元オリックス仰木彬監督が巨人を戦力外になった清原和博に“直電”し移籍を口説いた
■「おまえの最後の花道は俺がつくってやる」
仰木は1950年代後半の西鉄黄金期の二塁手として56年からの3年連続日本一に貢献。現役引退後は近鉄、オリックスを率いて3回の優勝を果たした。近鉄では投手コーチが修正を提案した野茂英雄の変則フォームを一切いじらせず、オリックスでは二軍でくすぶっていたイチローの才能をいち早く見抜いて一軍に抜擢するなど数多くの若手を育成したことでも知られる名将だ。
清原は西武時代、仰木が率いていた近鉄、オリックスとは何度も対戦していたが、直接面識はなかった。

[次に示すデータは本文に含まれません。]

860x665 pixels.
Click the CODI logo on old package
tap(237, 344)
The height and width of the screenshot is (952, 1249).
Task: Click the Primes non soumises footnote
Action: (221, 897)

電話口の清原に向かって仰木が言った。
「おまえは大阪で育った人間や。大阪に帰ってこい。おまえの最後の花道は俺がつくってやる」
その後、仰木は何度も電話を入れ、そのたびに熱心に清原を口説いた。
2005年12月20日、清原はオリックスと契約、正式に入団が決定した。しかし、清原のオリックスのユニホーム姿を仰木は見ることができなかった。その直前の12月15日、仰木は肺がんで死去していたからである。
「もう少し早く決断してれば」
清原は今もそれを後悔しているという。